The Paperback Paris team share some of the reading resolutions they’ve set for themselves in 2018. Whether it’s reading more often, perusing a new or unfamiliar genre, or vowing to read a certain amount of books this year, sharing reading goals with one another is a fun way to inspire and pass on reading wellness.
Be sure to check back in June when we’ll be giving our mid-year reflections!
Scroll down to see what reading goals we’re hoping to accomplish this year.
Paris Close, Editor-in-Chief
I read 15 books last year. 15. If that isn’t symptomatic of a mega-reading slump then, honestly, show me another biblio who’s done worse and I’ll thank you.
Last year was rife with unsuspected terrors, like moving into your own place or losing longtime friends, and I’d be lying if I said I did not allow myself the time to mourn or grieve these sufferings. I tried using books as an escape mechanism but sleep and depression defeated me; this year will be different. I am at peace in a place of my own, I am writing and editing nearly every day, and after a much-needed release from being suffocated by books I knew I was only buying to quell my pain, I’ve purged more than 300 books in my collection and was made all the better for it.
I set a goal of reading a single book last year because I wasn’t interested in reading anything at all with everything that transpired. However, this year, as with every, I feel a lot more inspired to read and actually write about the books I loved and those I did not. This year, I will try to reach 50 books, the most I’ll have ever read in a single year; I want to read outside more and enjoy nature outside the boundaries of my apartment, and I want to touch base with more mysteries and suspense books, the very genre that made me fall in love with reading in the first place.

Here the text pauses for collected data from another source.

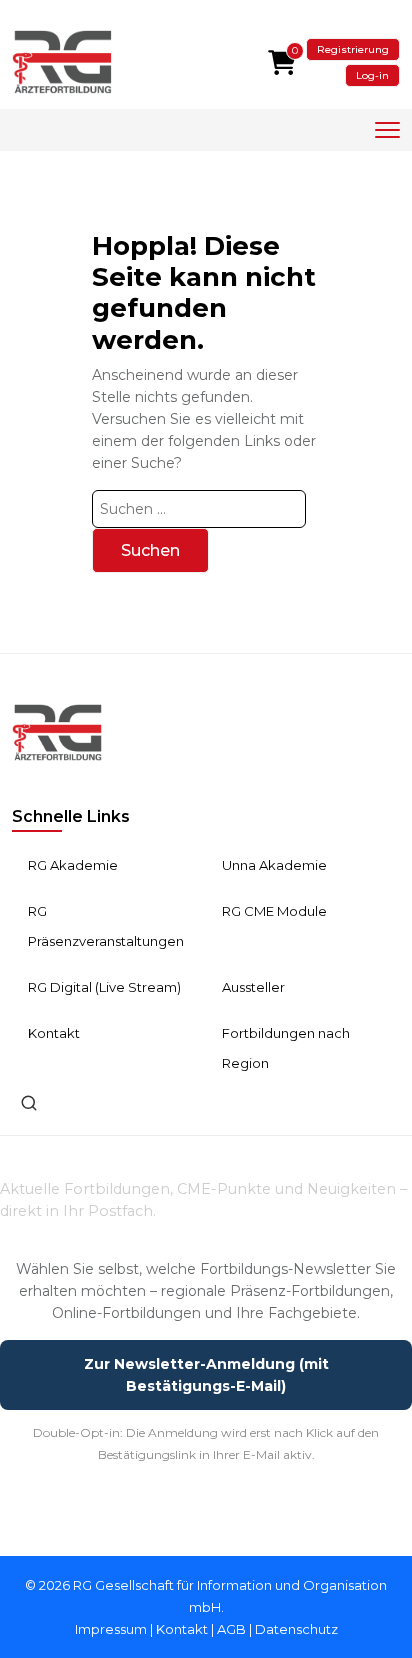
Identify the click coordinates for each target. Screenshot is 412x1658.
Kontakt (54, 1033)
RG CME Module (274, 911)
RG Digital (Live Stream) (104, 987)
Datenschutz (296, 1629)
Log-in (372, 75)
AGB (231, 1629)
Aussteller (253, 987)
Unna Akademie (274, 865)
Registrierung (353, 49)
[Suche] (29, 1103)
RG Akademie (73, 865)
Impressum (111, 1629)
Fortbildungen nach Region (286, 1048)
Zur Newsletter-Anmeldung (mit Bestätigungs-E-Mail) (206, 1375)
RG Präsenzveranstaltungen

Melissa Ratcliff, Staff Writer
Due to multiple short-lived reading slumps throughout the year, I ended up falling behind on my 2017 reading goal, which was to read 60 books. I ended up being 12 or so books short, and while I originally thought that reading five books a month was a manageable feat, I ended up proving myself wrong (although a few of the books I ended up reading were more than twice the length of my normal reads).

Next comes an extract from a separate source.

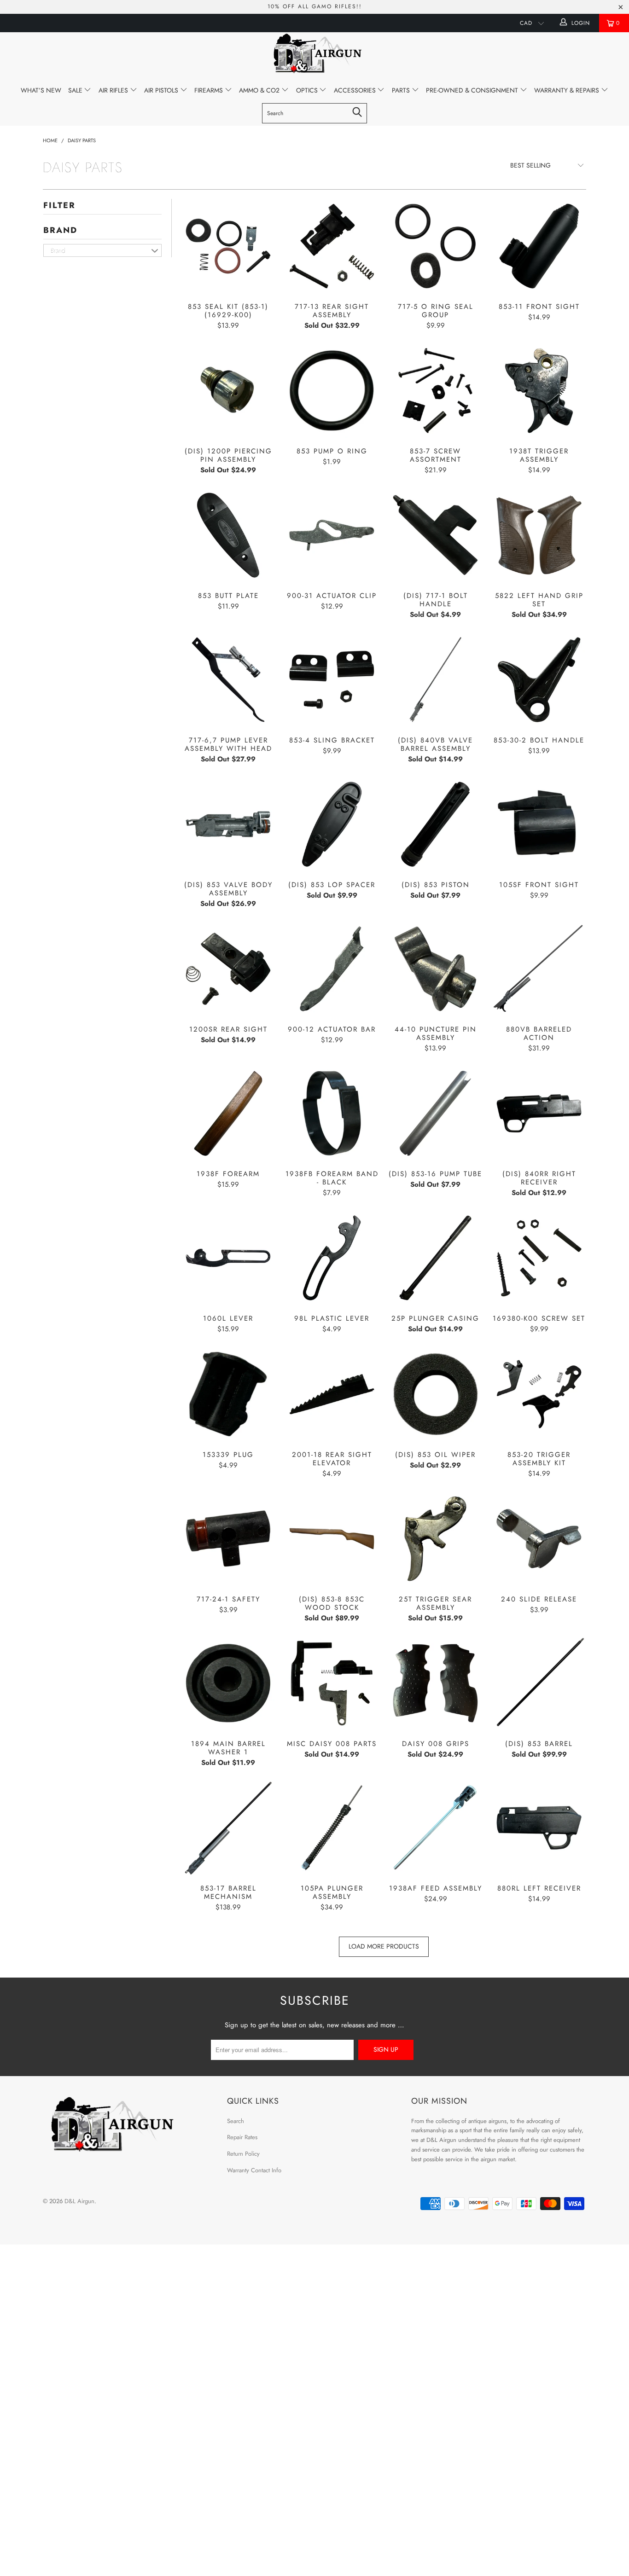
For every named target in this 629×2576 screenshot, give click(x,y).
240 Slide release (539, 1538)
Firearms (209, 90)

In 2018, I have decided to cut back a bit and set my goal to 52 books. In the long run, I figured that reading one book a week was more reasonable. So far, I am ahead of the game and almost have my second book of the year completed.
At the very least, I am hoping to finally catch up on all of the books that I said I would read last year. Much like last year, I would also like to continue to branch out in terms of genre.
Jessica Duffield, Contributing Writer
My reading goals this year are to read 50-100 books this year. I really want to achieve this because I have too many books on my TBR pile. It is hard to finish this many books when I am at school, but by setting this goal it will help me become motivated to read all those books.
Leah Rodriguez, Contributing Writer
It’s all about the classics and poetry this year. There are so many pieces of literature that are considered essential to the Western canon that I have not yet read. Because it’s winter and nothing feels particularly cheery these days, I’ll be reading Anne Bronte’s Agnes Grey and The Tenant of Wildfell Hall. I’ve heard one of her major themes is “men ain’t shit,” so what better way to start the year than with some Bronte shade? In addition to that, I plan to read a lot more poetry. When I get in the habit of reading prose, be it fiction or non-fiction, I have the tendency to fall into a kind of auto-pilot where I skim over the most beautiful parts of a text without really absorbing it. Some poets I’m looking forward to reading are Kaveh Akbar, Mary Karr, and Clint Smith.
I also resolve to have fewer distractions while reading. The latter half of 2017 was especially bad for me in terms of mind-wandering. Once I sit down to read I have to be in it for good. No daydreams. Of course, this easier said than done, but I’ve already found a pretty helpful remedy: When I feel like I’m getting distracted or losing steam, I imagine I’m reading out loud to someone. It’s a helpful tool…even if I look like a buffoon mouthing the words in public. Being a reader is a lot of give and take, what can I say.